In September of this year, the vice-president of the school council, who happens to be a Greek Orthodox nationalist, alerted the school inspection that the concerned children had not attended a kindergarten before going to the primary school and therefore failed to fulfil one of the access conditions. The law provides for a fine of 60 EUR in case of non-compliance.

'We refuse to lie'

"Our primary schools are bilingual in Thrace, we do not want our kids to lose their language and to be assimilated by another culture. If they start in a Greek-speaking kindergarten, they will want to stay with their classmates in a Greek state primary school and they will lose their language and their culture," the 20 mothers told in one and the same voice Willy Fautré, director of Human Rights Without Frontiers. And they added "We do not reject the Greek culture. We consider it is an asset to be educated in two languages but the protection of the mother language is a priority".

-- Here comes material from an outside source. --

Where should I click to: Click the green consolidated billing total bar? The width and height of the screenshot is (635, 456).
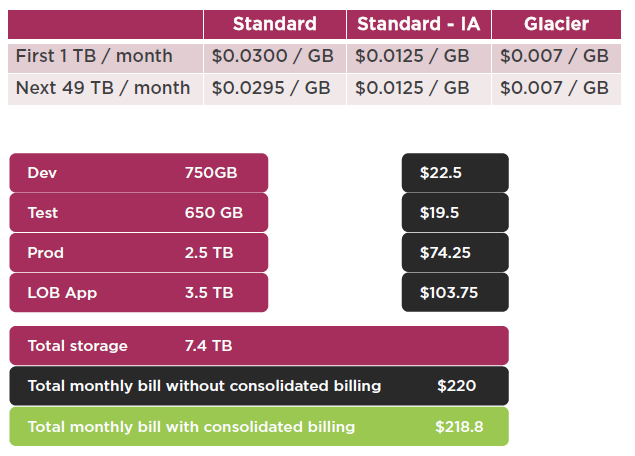[259, 426]
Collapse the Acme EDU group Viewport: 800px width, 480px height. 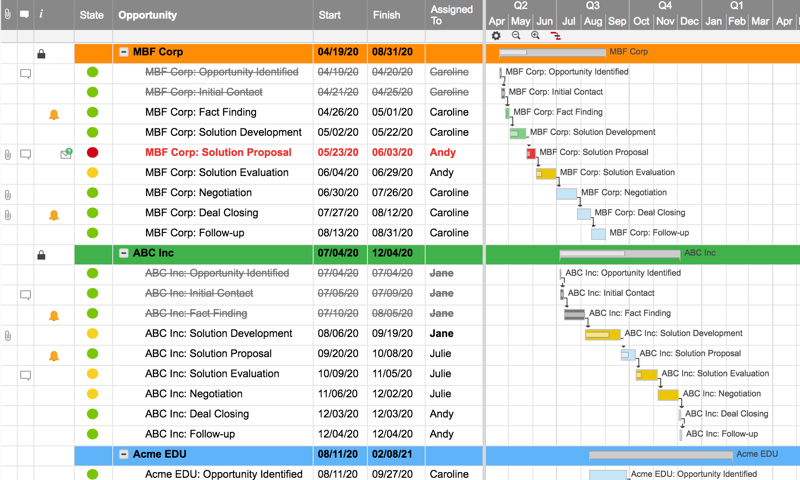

The inclusion of a bilingual kindergarten in the 174 existing bilingual primary schools (100 in Rhodope Prefecture, 58 in Xanthi Prefecture and 16 in Evros Prefecture) the buildings of which belong to the minority community is a big issue for the Turkish-speaking community. The 1923 Treaty of Lausanne (Article 40) provides that members of the Muslim minority have the right to establish, manage and control their own schools, and to use their own language freely. Article 30 of the UN Convention on the Rights of the Child notes that in the States in which ethnic, religious or linguistic minorities exist, a child belonging to such a minority shall not be denied the right, in community with other members of his or her group, to use his or her own language.

A number of families have reluctantly decided to send their children to a Greek-speaking state kindergarten despite the risk of their losing their linguistic and cultural identity. Others are resisting and have refused, notably in the town of Echinos. "We were told by the educational authorities to write in one of the documents to be completed that our children had not been able to go to a kindergarten because they had been sick during the whole school-year or because we did not have the financing means to do so but we refuse to lie."

'I was threatened and dismissed from the position of principal of the school'

The principal, Hasan Kurak, who has been teaching for 33 years, including 15 years in Equinos, told Human Rights Without Frontiers "My priority was to guarantee the future of the children, I decided to register them, to give them access to the school and to teach them. I was fired from my position of principal of the school for that and threatened to lose my retirement pension if I persisted." He was replaced by a Turkish-speaking colleague.

Kurak distributed the school material in Turkish to the pupils but the vice-president of the school council forbade him to give them the books in Greek. According to an agreement between Greece and Turkey, Athens provides the books in Greek and Ankara the books in Turkish.

Mothers and teachers remain concerned about the future of the 20 children. They fear they might not be allowed to take exams or to receive a state-certified diploma.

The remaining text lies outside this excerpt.